Thank You For Being Young
Descripción editorial
A venture capital executive draws on a wide variety of business, government, and societal trends to illustrate how most major challenges facing younger adults are exacerbated by age biases. 2011 eLit award winner.
Kirkus Review:
Venture capital investor Lerner calls attention to the alarmingly prevalent, counter-productive discrimination that thwarts young adults in the United States from making their mark on the culture.

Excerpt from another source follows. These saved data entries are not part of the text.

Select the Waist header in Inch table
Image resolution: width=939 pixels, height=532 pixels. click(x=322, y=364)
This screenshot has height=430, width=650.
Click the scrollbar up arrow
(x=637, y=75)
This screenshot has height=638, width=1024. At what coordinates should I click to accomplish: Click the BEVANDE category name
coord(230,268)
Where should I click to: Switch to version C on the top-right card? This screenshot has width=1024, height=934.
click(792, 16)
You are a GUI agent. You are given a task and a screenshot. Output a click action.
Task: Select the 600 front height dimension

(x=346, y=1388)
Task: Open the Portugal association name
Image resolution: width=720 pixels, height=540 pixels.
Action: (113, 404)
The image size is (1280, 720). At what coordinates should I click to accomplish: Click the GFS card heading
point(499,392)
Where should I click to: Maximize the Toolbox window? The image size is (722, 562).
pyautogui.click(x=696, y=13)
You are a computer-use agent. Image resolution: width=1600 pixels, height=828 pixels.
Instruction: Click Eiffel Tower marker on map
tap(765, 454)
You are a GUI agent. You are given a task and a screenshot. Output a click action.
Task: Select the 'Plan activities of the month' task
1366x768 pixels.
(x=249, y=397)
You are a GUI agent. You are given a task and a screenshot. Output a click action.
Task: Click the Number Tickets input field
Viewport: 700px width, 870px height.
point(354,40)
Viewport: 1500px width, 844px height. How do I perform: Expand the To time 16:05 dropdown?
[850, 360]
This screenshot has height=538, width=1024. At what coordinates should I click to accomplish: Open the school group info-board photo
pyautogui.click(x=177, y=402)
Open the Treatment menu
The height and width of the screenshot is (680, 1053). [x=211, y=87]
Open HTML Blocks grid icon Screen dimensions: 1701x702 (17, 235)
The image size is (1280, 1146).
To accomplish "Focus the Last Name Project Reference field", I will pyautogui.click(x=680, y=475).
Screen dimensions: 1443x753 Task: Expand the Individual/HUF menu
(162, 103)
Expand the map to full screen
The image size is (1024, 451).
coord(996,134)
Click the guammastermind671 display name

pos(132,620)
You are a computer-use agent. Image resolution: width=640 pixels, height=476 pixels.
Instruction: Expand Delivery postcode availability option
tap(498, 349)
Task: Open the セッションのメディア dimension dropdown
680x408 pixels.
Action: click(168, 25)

It’s Lerner's desire to right a somewhat inconspicuous but pernicious, sweeping wrong: Young adults, say in the age range of 18 to their mid-30s, do not have nearly the same opportunities as older adults, which "is unfair, unjustified, and unsustainable, and therefore discriminatory." (That discrimination is even written into the Constitution; witness the age requirements for various offices.) Adding to the young adults' problematical situation, adults who are upwards of 40 years old have used their baseless entitlement to take a myopically short-term approach to their political, fiscal and social responsibilities—from natural resource depletion to issues of public debt, infrastructure and healthcare—which are then fobbed off on young adults to handle. Lerner can get a little hot under the collar when addressing the more egregious, mean-spirited acts perpetrated by oldsters, and the fumes add a nice acrid bite to the proceedings. But mostly he has plain-spoken commonsense, backed by a thoughtful array of statistics, on his side as he asks that if we are going to demand that 18-year-olds are adults, they must be given a fair, equal shot at tapping into the many great potential benefits that come with those responsibilities. Lerner presents all the roadblocks young adults find as they pursue careers in medicine, law, academia and the corporate world—"[p]romotions do not come quickly when there are layers of older mid-level executives clamoring for the executive suite," especially when seniority is the measure of all things—as well as plenty of instances in which youth trumped age in thoughtful decision-making. Most of all, he makes the case for the youthful qualities of risk, thinking big and embracing innovation as a boon for the greater commonweal, and the importance of high-quality jobs being available, through merit, to young adults.
Spirited and grounded, Lerner's condemnation of the institutional nature of youth discrimination and plea for fairness is, quite simply, right on.